Capital Structure in U.S., a Quantile Regression Approach with Macroeconomic Impacts
Andreas Kaloudis, Dimitrios Tsolis

TL;DR
This paper uses quantile regression to analyze how firm-specific and macroeconomic factors influence U.S. firms' capital structure across different leverage levels, revealing varying adjustment speeds for short-term and long-term debt.
Contribution
It introduces a quantile regression approach to study capital structure determinants across leverage distribution, incorporating macroeconomic impacts in the U.S. context.
Findings
Short-term debt increases with macroeconomic shifts.
Long-term debt ratio slows down in adjustment speed.

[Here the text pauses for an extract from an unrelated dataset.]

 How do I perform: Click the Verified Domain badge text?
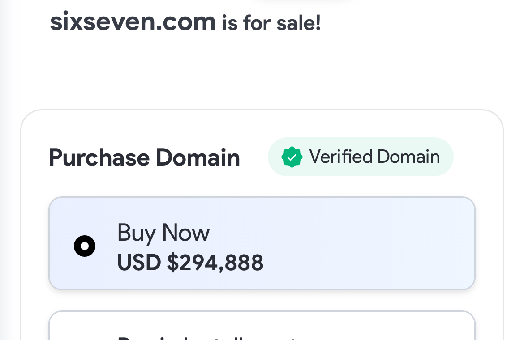pyautogui.click(x=374, y=157)
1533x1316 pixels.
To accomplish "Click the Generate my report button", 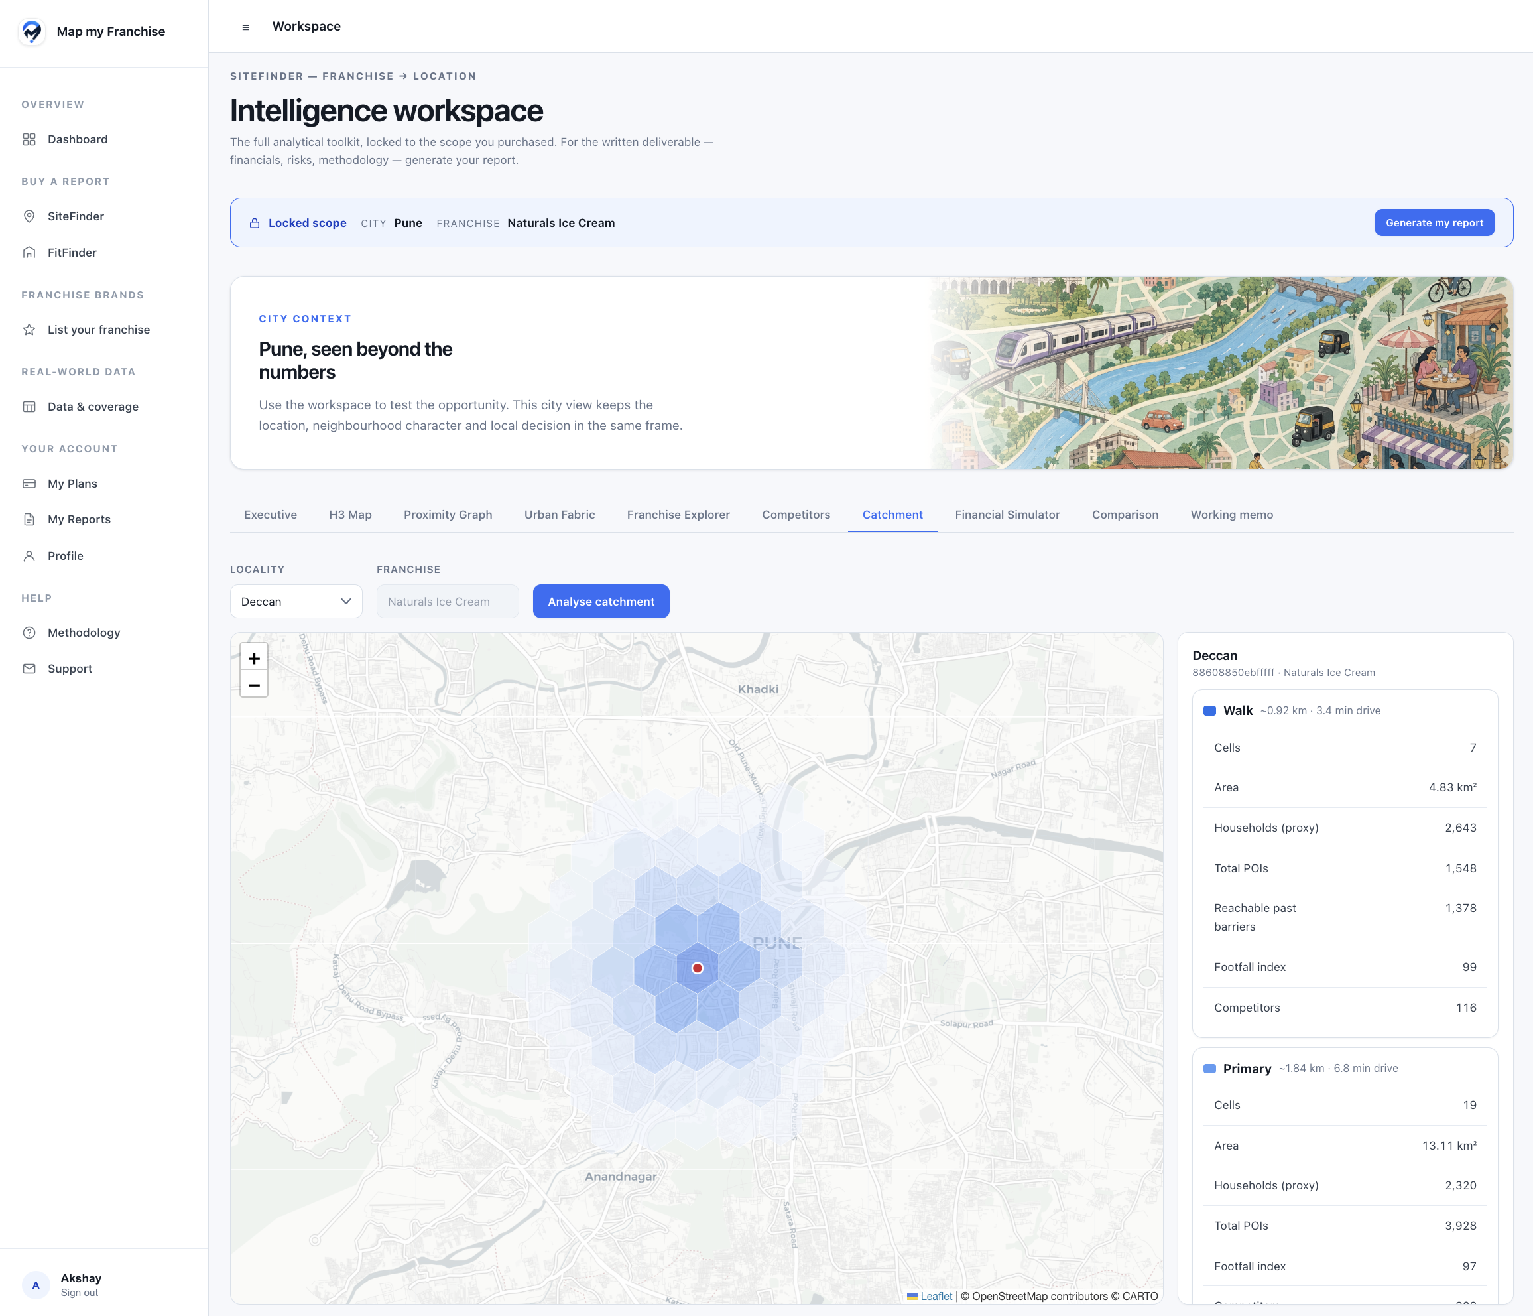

Different behaviors of debt types across leverage quantiles.
Abstract
The major perspective of this paper is to provide more evidence into the empirical determinants of capital structure adjustment in different macroeconomics states by focusing and discussing the relative importance of firm-specific and macroeconomic characteristics from an alternative scope in U.S. This study extends the empirical research on the topic of capital structure by focusing on a quantile regression method to investigate the behavior of firm-specific characteristics and macroeconomic variables across all quantiles of distribution of leverage (total debt, long-terms debt and short-terms debt). Thus, based on a partial adjustment model, we find that long-term and short-term debt ratios varying regarding their partial adjustment speeds; the short-term debt raises up while the long-term debt ratio slows down for same periods.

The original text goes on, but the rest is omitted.